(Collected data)
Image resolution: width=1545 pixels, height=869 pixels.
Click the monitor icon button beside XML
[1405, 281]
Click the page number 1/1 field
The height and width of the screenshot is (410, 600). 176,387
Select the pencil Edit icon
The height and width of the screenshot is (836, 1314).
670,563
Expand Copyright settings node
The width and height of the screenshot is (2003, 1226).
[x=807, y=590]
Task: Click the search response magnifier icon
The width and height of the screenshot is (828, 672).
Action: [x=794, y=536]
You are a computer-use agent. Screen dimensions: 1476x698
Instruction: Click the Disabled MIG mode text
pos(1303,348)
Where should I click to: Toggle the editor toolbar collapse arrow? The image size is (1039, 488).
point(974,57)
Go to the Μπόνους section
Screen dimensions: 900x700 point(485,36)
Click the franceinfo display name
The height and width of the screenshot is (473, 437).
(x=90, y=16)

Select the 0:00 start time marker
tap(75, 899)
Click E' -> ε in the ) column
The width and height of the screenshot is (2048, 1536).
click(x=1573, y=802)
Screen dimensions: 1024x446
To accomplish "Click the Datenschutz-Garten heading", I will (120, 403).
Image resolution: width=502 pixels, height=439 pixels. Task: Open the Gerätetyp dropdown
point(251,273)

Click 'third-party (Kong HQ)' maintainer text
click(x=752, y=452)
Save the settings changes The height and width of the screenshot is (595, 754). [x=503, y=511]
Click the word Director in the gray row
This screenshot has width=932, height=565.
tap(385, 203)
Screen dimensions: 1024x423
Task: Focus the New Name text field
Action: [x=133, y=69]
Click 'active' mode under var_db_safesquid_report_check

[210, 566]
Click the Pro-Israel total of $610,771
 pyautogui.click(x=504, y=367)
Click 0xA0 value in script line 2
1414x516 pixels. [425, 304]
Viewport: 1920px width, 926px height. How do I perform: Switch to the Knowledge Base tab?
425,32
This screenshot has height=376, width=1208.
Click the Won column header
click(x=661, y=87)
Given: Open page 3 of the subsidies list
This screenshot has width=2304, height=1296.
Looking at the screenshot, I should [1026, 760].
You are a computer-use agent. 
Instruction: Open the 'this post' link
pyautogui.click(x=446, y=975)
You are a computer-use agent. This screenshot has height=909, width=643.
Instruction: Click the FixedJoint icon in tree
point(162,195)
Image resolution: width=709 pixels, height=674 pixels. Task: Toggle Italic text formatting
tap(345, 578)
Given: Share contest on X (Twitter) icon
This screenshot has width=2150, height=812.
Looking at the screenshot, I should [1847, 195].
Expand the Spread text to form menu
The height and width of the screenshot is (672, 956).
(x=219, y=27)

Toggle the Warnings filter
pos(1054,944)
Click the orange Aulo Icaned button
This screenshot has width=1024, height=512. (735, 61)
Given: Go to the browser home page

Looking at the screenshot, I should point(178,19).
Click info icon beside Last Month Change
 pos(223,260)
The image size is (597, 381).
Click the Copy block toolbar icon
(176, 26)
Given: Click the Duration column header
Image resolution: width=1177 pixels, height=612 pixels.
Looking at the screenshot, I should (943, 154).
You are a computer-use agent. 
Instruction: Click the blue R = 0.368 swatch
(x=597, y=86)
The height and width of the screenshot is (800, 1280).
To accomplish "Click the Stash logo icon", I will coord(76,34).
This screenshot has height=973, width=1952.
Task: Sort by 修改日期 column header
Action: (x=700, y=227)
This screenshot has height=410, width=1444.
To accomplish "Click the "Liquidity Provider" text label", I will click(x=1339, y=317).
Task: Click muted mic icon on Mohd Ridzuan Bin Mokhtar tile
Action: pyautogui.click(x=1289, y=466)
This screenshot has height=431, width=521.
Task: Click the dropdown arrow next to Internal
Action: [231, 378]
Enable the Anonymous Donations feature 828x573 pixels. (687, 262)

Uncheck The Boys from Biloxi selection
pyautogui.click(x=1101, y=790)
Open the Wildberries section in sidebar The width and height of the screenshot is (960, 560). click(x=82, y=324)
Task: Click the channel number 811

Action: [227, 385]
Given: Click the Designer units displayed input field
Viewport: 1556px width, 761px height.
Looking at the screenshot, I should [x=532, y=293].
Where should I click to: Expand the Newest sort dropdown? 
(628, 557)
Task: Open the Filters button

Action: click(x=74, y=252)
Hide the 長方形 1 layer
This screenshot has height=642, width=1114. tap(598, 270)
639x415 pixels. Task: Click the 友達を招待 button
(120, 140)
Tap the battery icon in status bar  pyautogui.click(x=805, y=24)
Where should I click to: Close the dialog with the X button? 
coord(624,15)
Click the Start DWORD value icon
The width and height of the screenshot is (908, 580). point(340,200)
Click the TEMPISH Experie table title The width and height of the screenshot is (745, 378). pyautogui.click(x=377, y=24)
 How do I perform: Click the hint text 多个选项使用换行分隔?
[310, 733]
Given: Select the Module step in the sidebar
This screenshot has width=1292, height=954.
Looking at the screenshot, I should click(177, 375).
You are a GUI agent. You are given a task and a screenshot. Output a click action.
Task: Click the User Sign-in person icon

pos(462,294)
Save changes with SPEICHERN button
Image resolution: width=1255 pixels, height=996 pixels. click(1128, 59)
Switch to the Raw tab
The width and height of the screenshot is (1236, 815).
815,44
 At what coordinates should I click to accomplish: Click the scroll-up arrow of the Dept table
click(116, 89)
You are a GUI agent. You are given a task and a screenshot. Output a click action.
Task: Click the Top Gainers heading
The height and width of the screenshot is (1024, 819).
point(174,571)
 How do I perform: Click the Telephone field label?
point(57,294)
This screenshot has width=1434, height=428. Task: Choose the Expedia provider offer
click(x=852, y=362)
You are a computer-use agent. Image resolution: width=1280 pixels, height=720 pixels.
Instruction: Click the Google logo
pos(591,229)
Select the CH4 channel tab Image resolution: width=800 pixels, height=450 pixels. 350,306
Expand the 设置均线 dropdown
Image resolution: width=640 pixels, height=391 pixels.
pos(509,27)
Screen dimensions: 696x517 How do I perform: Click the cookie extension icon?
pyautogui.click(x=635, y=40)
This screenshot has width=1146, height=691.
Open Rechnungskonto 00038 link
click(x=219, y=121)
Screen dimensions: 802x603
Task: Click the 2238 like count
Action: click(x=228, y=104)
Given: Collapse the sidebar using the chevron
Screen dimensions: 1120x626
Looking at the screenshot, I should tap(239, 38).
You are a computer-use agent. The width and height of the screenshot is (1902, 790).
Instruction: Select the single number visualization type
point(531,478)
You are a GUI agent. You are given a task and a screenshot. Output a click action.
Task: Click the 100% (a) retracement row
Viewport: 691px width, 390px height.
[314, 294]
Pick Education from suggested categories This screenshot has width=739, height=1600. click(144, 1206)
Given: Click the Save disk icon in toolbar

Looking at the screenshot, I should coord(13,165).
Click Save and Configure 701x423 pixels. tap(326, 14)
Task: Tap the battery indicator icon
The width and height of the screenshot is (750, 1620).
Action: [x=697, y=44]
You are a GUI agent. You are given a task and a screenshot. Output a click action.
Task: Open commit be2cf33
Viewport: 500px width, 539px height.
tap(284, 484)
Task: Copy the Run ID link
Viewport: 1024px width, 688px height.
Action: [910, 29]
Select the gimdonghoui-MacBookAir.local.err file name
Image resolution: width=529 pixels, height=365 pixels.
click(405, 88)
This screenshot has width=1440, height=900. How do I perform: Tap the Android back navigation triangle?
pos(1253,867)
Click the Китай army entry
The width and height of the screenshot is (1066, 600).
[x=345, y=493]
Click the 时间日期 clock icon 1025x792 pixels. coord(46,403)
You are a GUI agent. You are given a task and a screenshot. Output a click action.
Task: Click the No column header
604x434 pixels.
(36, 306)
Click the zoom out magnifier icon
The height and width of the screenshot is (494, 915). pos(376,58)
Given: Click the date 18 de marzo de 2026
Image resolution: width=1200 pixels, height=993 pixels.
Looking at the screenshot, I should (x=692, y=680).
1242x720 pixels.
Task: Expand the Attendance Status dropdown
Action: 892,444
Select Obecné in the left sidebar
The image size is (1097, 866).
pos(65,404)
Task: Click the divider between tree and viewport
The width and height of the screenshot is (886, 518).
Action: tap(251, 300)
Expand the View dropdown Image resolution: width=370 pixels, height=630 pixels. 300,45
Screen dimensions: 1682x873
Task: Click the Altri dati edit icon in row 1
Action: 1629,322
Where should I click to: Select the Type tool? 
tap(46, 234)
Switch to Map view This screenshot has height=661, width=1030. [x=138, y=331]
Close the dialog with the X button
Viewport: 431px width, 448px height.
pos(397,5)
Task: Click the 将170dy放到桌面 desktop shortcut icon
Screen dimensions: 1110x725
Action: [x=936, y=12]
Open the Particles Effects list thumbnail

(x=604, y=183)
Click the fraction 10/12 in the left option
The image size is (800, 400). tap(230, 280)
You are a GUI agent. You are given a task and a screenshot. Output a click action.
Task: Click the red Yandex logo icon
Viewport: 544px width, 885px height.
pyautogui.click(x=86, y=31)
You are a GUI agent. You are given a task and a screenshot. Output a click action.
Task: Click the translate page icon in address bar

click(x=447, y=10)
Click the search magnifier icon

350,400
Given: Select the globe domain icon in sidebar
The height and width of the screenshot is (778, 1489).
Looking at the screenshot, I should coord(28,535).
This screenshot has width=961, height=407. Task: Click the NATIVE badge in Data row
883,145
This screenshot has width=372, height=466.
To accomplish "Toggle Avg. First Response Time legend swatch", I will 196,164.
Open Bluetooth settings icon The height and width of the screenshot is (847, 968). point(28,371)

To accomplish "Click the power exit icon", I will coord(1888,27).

PROBLEM TO WORK ON: Reproduce the records above exactly, from the first line through the line containing "Task: Click the search", and output nothing else.

RESULT FOR THIS TASK:
Image resolution: width=1545 pixels, height=869 pixels.
Click the monitor icon button beside XML
[1405, 281]
Click the page number 1/1 field
The height and width of the screenshot is (410, 600). 176,387
Select the pencil Edit icon
The height and width of the screenshot is (836, 1314).
670,563
Expand Copyright settings node
The width and height of the screenshot is (2003, 1226).
[x=807, y=590]
Task: Click the search response magnifier icon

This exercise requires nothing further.